_Work order:_ Search term "will": please copy every line of the records below that contains it.

_Listed entries:_

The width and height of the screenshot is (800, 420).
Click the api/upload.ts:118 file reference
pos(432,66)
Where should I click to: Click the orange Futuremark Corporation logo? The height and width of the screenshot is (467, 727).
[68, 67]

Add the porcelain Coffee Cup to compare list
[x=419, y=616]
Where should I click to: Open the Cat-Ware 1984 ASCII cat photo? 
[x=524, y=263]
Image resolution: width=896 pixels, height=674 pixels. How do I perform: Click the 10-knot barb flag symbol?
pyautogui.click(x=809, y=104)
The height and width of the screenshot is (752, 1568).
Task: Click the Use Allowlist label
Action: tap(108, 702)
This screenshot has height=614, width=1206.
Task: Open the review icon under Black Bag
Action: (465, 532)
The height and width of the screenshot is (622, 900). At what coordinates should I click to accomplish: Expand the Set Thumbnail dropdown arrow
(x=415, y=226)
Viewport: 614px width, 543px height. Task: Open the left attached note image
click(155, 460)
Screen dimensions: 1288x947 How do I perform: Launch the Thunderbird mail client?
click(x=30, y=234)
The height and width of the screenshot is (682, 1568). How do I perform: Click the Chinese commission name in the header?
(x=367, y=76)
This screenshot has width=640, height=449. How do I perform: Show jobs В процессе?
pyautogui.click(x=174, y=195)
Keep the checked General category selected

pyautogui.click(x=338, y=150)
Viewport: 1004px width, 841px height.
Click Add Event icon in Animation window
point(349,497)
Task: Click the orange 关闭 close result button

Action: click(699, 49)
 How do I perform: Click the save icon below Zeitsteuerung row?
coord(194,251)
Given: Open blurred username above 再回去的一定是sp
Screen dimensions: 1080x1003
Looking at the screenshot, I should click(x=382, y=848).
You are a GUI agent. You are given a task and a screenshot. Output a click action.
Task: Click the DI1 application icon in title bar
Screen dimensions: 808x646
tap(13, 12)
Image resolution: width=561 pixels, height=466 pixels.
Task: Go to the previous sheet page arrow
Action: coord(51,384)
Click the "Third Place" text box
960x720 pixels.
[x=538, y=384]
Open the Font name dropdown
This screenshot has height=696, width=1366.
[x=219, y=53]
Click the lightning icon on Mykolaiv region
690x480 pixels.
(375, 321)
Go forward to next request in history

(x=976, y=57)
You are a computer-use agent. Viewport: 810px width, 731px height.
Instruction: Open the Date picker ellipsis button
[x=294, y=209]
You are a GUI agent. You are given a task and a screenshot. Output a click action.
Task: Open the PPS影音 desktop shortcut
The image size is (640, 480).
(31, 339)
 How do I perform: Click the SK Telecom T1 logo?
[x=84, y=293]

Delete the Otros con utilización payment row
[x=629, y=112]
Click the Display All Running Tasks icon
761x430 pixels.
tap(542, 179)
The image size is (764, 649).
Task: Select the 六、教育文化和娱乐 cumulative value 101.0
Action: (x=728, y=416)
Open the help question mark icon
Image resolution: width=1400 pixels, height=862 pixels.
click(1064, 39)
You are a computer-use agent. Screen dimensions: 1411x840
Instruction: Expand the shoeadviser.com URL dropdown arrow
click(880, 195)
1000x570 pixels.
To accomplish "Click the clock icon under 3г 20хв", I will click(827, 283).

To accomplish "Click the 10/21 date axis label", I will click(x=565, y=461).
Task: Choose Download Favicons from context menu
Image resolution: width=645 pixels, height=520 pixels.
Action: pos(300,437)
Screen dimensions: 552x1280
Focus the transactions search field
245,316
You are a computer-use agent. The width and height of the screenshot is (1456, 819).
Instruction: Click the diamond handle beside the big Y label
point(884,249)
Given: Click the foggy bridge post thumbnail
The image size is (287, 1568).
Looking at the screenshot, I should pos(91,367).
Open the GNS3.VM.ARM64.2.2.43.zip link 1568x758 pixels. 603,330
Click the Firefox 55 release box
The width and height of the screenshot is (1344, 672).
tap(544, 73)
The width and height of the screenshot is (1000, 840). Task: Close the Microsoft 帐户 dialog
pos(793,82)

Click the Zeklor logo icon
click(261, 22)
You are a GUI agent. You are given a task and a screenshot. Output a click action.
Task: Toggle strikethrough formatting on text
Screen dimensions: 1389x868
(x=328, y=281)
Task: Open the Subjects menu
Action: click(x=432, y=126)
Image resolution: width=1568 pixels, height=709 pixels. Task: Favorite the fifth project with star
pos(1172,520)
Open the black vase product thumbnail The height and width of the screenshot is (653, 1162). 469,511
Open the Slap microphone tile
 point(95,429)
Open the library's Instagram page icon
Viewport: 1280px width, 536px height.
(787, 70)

_Your response:_
To accomplish "Click the clock icon under 3г 20хв", I will click(827, 283).
To accomplish "Click the 10/21 date axis label", I will click(x=565, y=461).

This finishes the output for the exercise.